The Perth Wave Energy Project (PWEP) will be the first commercial-scale grid-connected wave energy project and desalination plant to use Carnegie’s CETO wave energy technology.
PWEP will involve the installation and operation of four to eight submerged CETO units attached to the sea floor. These are connected to two small diameter pipelines, laid on the seabed and trenched through the immediate shoreline, that run back to a shore-based power generation facility located within a pre-disturbed and disused quarry on Garden Island.
Work on subsea drilling and installation of pile type foundations for the project started in December, using the foundation installation vessel Endeavour (previously named the Eunsung 1200), operated by Fugro Seacore (pictured above).
Geotechnical conditions, and suitability of the pile design and the installation approach were confirmed and the subsea drilling and installation of all pile type foundations was completed over the past weekend.
The CETO system operates under water, away from storms and invisible from the shore.
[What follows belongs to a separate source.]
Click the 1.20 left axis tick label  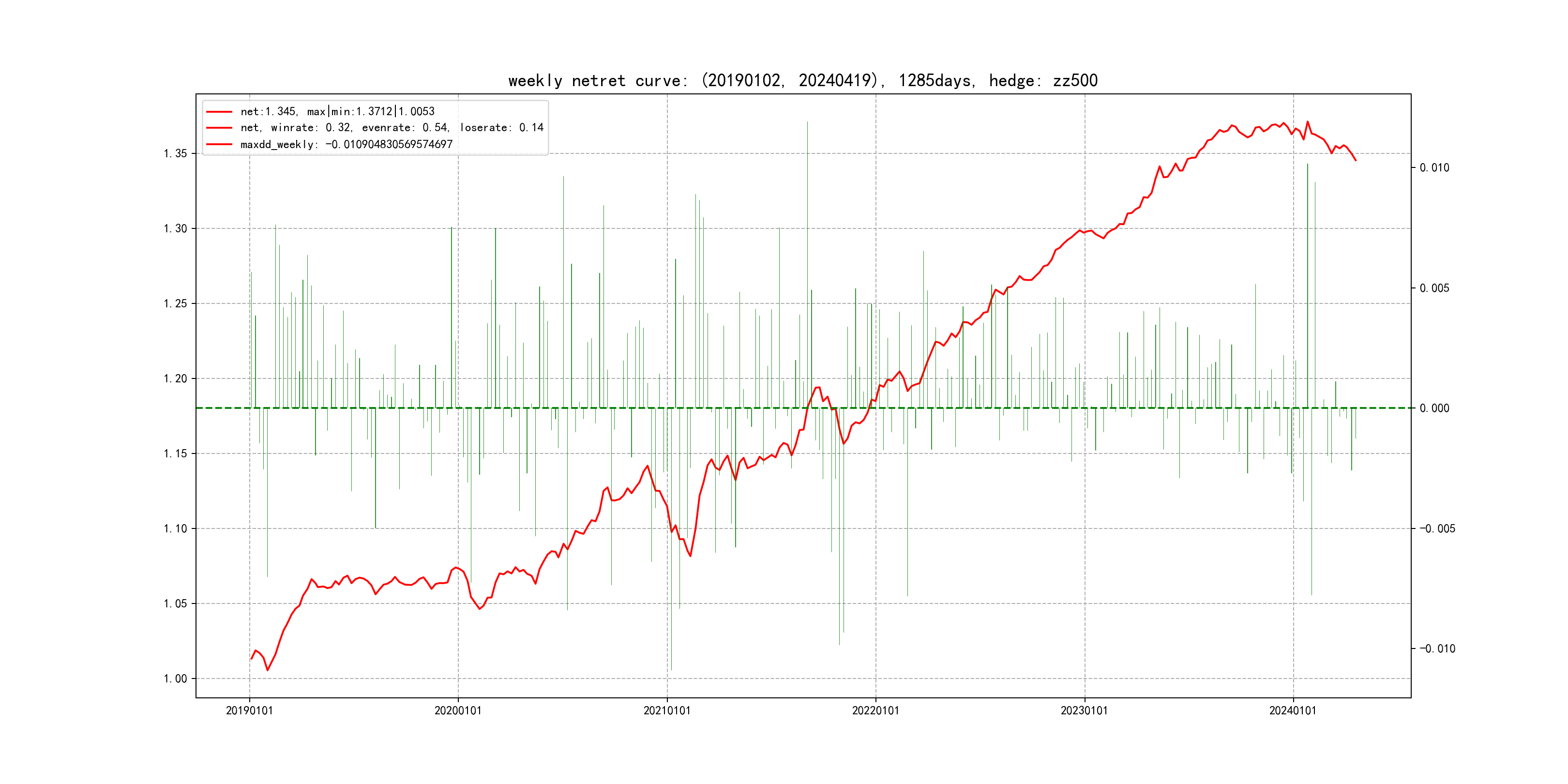[175, 378]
Fully submerged buoys are tethered to seabed pump units. These buoys move with the motion of the passing waves and drive the pumps. The pumps pressurize water which is delivered onshore via a subsea pipe.
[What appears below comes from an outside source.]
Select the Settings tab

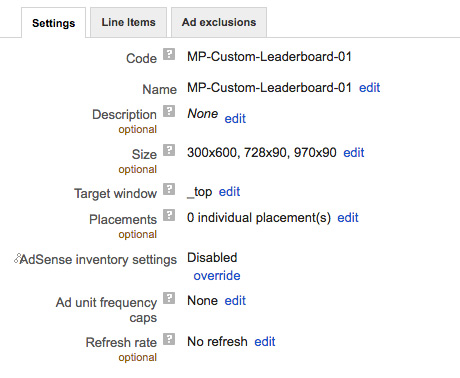coord(54,23)
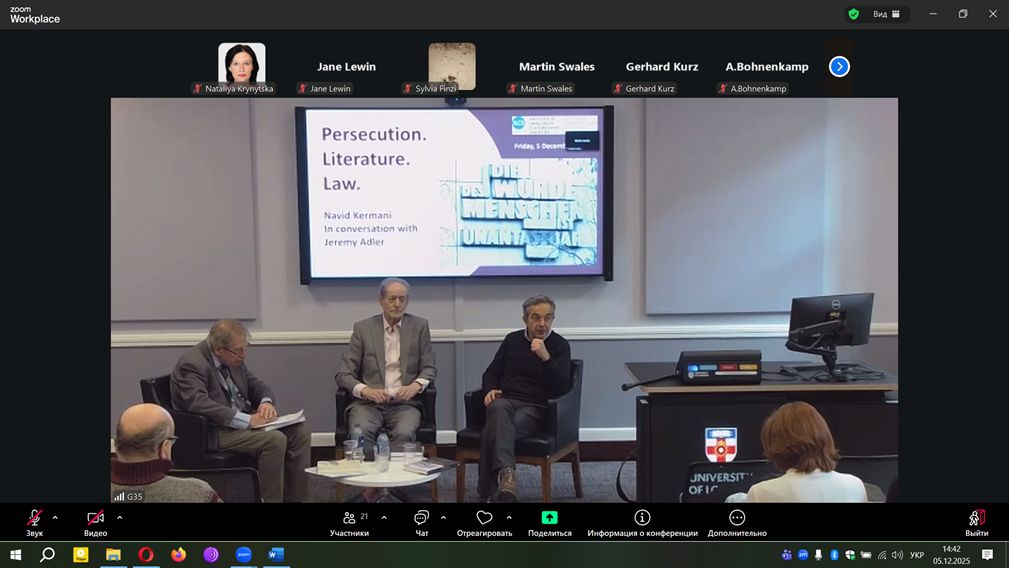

Onshore, high-pressure water is used to drive hydroelectric turbines, generating zero-emission electricity. The high-pressure water can also be used to supply a reverse osmosis desalination plant, replacing or reducing reliance on greenhouse gas-emitting, electrically-driven pumps usually required for such plants.
The technology is also capable of generating power offshore should the specific characteristics of a project site require it.
PWEP is supported by AUD$13.1m in Australian Government funding through the Australian Renewable Energy Agency’s Emerging Renewables Program.
PWEP is supported by $7.3 million from the Government of Western Australia's Low Emissions Energy Development (LEED) Fund. This is part of a larger $10 million LEED grant, awarded to Carnegie by the Western Australian Government, to support the development of the CETO technology from concept through to completion of PWEP.
The desalination pilot is supported by a $1.27m AusIndustry grant from the Clean Technology Innovation Program.